* **Assignment**: The answer consists of the lines from the line holding "Given: Click the blue plus marker on the map" through the last line of the entries, retyped exactly, and nothing else. No pictures belong in it.

Raw data below:

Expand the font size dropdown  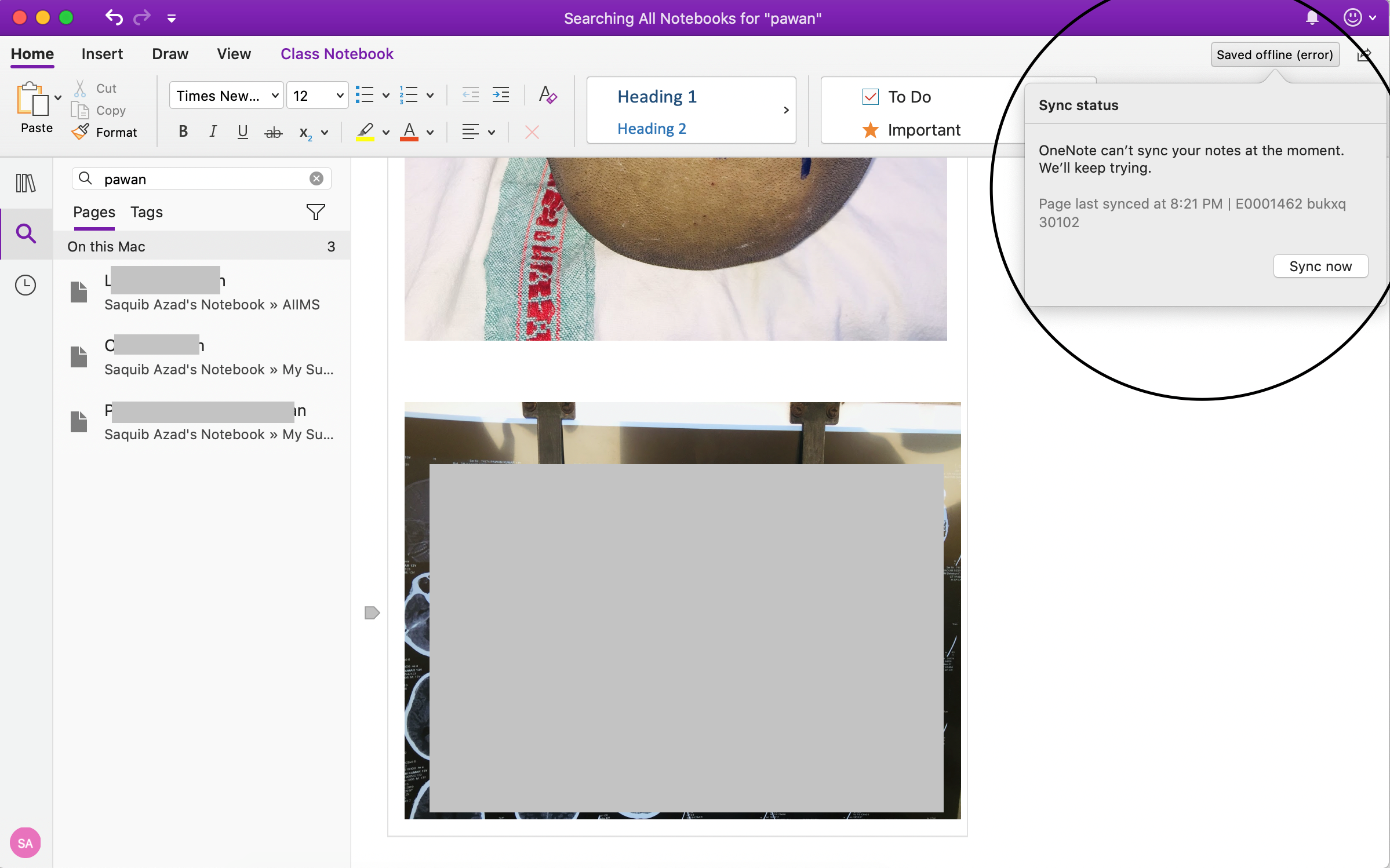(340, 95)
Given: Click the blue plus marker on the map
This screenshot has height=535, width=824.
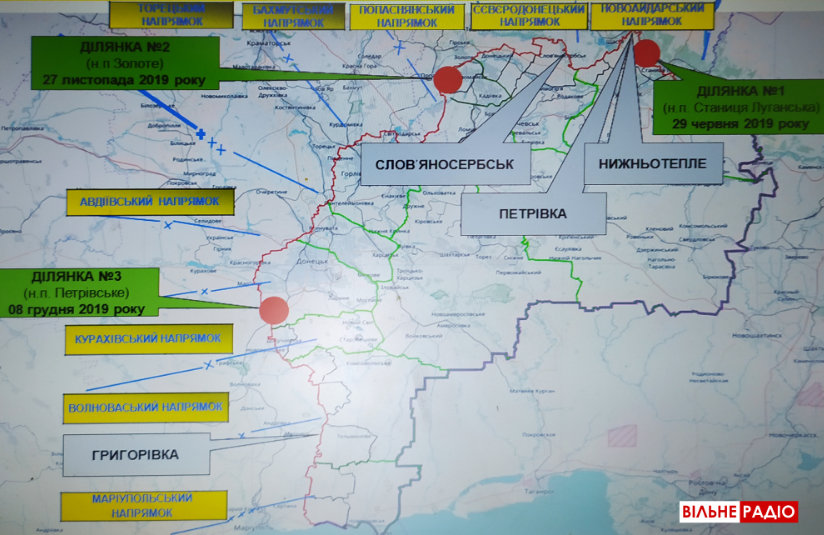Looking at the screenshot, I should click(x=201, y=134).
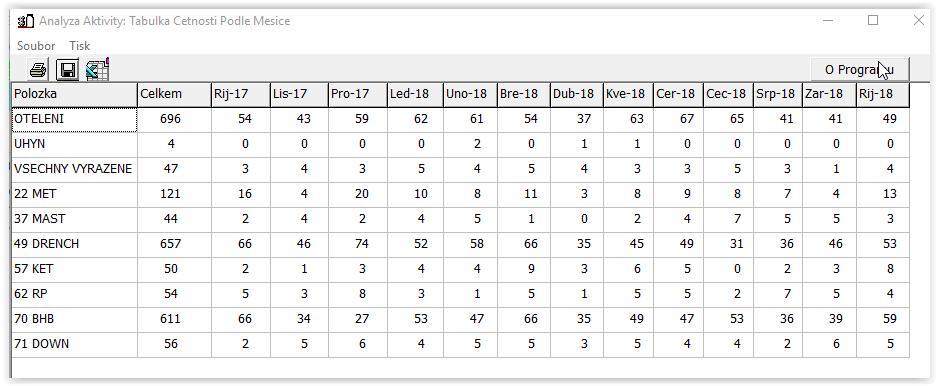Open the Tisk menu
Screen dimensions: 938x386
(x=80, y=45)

End of Raw data.

* **Task answer**:
Given: Click the blue plus marker on the map
This screenshot has height=535, width=824.
Looking at the screenshot, I should click(x=201, y=134).
Open the Tisk menu
Screen dimensions: 938x386
(x=80, y=45)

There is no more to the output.